*WHAT IS REQUIRED*: The line containing "Games (187, 995)" marks the end: copy exactly every line from the start of the records below up to and including it, leaving out pictures.

*** MATERIAL FOR THE TASK Section Begins ***

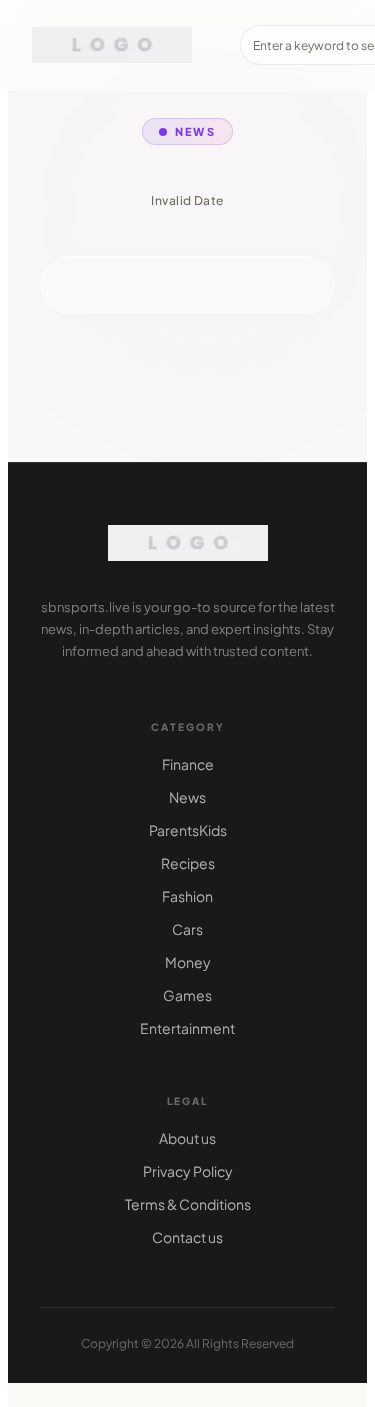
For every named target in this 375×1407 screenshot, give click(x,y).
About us (187, 1138)
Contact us (187, 1237)
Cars (187, 929)
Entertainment (187, 1028)
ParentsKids (188, 830)
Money (188, 962)
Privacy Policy (188, 1171)
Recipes (188, 863)
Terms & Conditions (188, 1204)
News (187, 797)
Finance (188, 764)
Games (187, 995)
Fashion (187, 896)
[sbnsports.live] (112, 45)
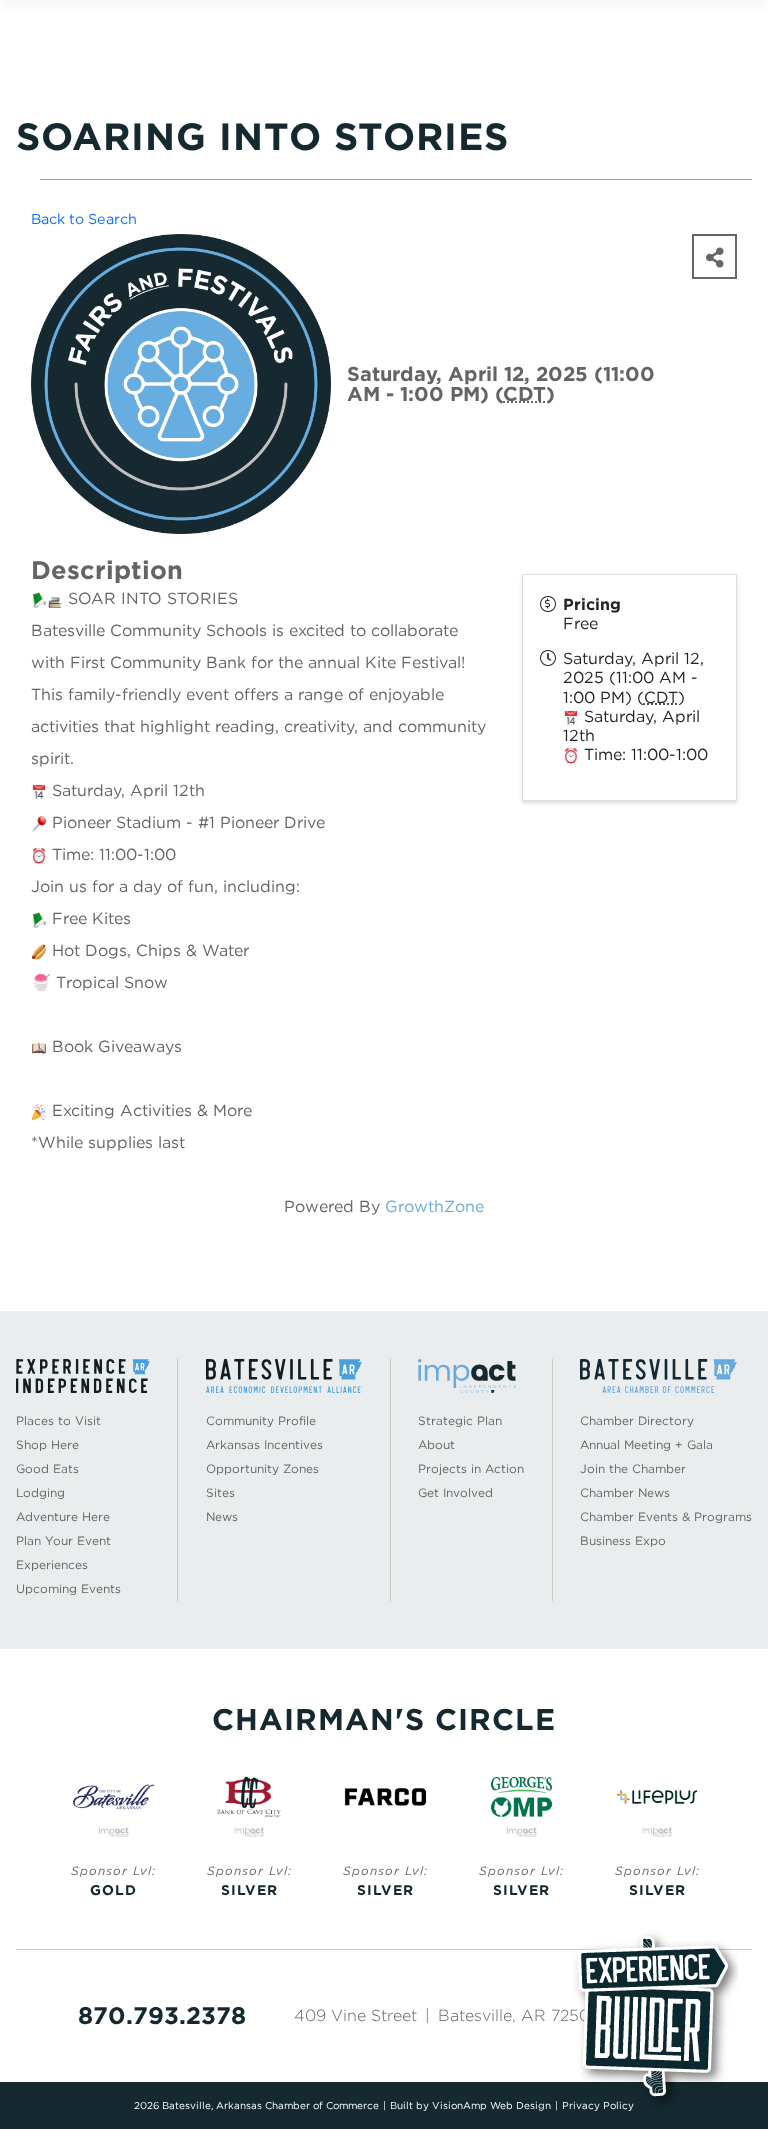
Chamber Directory (637, 1420)
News (222, 1516)
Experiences (52, 1564)
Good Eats (47, 1468)
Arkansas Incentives (264, 1444)
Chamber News (625, 1492)
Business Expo (623, 1540)
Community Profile (261, 1420)
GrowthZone (434, 1206)
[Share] (714, 256)
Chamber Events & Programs (666, 1516)
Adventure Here (63, 1516)
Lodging (40, 1492)
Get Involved (455, 1492)
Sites (220, 1492)
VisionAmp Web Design (491, 2105)
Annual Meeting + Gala (646, 1444)
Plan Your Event (63, 1540)
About (436, 1444)
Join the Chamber (633, 1468)
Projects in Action (471, 1468)
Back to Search (84, 218)
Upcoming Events (68, 1588)
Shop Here (47, 1444)
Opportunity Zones (262, 1468)
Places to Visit (58, 1420)
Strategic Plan (460, 1420)
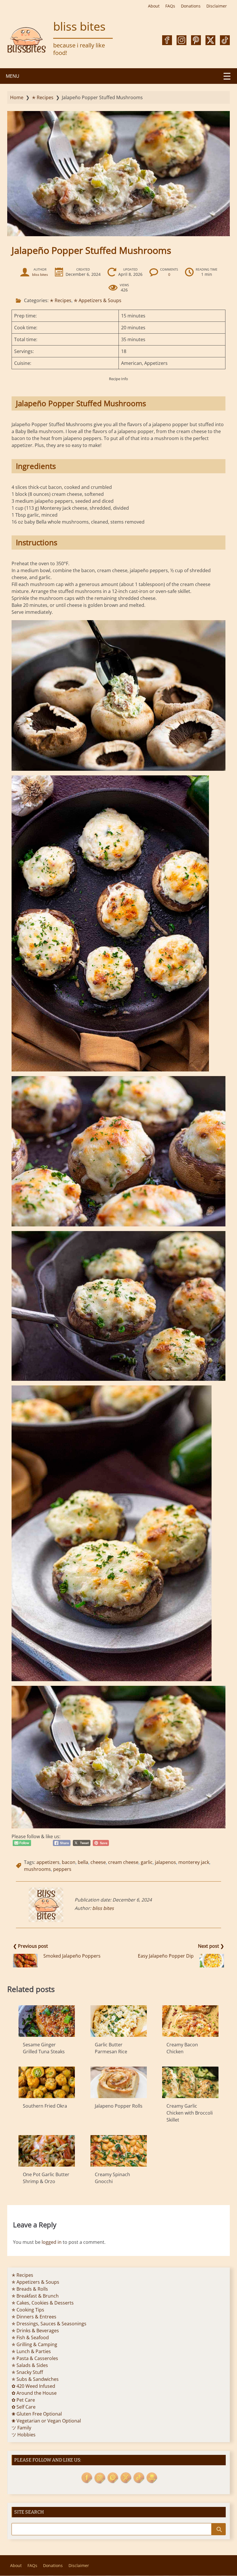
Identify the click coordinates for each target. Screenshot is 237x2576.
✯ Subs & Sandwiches (35, 2379)
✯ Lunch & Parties (31, 2351)
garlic (147, 1862)
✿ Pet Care (23, 2400)
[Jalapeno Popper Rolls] (118, 2082)
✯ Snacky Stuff (27, 2372)
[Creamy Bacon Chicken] (190, 2021)
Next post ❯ (211, 1946)
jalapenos (165, 1862)
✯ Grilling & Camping (34, 2344)
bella (83, 1862)
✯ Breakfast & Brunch (35, 2296)
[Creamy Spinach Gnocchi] (118, 2151)
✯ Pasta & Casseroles (35, 2358)
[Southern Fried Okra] (46, 2082)
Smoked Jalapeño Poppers (72, 1956)
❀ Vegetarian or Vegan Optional (46, 2421)
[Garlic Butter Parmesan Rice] (118, 2021)
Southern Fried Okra (45, 2106)
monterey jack (193, 1862)
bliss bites (79, 26)
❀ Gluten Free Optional (37, 2414)
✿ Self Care (24, 2407)
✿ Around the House (34, 2393)
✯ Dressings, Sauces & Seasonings (49, 2323)
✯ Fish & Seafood (30, 2337)
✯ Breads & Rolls (30, 2289)
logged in (52, 2242)
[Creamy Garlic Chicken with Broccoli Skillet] (190, 2082)
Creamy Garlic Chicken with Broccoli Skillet (189, 2113)
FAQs (170, 6)
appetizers (48, 1862)
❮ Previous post (30, 1946)
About (154, 6)
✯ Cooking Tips (28, 2310)
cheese (98, 1862)
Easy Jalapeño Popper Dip (166, 1956)
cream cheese (123, 1862)
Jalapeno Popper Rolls (118, 2106)
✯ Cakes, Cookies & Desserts (43, 2303)
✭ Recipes (42, 97)
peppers (62, 1869)
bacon (68, 1862)
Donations (191, 6)
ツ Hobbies (24, 2434)
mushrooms (37, 1869)
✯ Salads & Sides (30, 2365)
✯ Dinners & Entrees (34, 2316)
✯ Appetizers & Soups (97, 300)
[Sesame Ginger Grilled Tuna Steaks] (46, 2021)
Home (16, 97)
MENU (12, 76)
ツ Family (21, 2428)
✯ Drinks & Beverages (35, 2330)
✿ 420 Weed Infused (33, 2386)
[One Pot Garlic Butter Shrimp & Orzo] (46, 2151)
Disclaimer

*** MATERIAL FOR THE TASK Section Ends ***

*EXERCISE SOLUTION*:
For every named target in this 375×1407 screenshot, give click(x,y).
About us (187, 1138)
Contact us (187, 1237)
Cars (187, 929)
Entertainment (187, 1028)
ParentsKids (188, 830)
Money (188, 962)
Privacy Policy (188, 1171)
Recipes (188, 863)
Terms & Conditions (188, 1204)
News (187, 797)
Finance (188, 764)
Games (187, 995)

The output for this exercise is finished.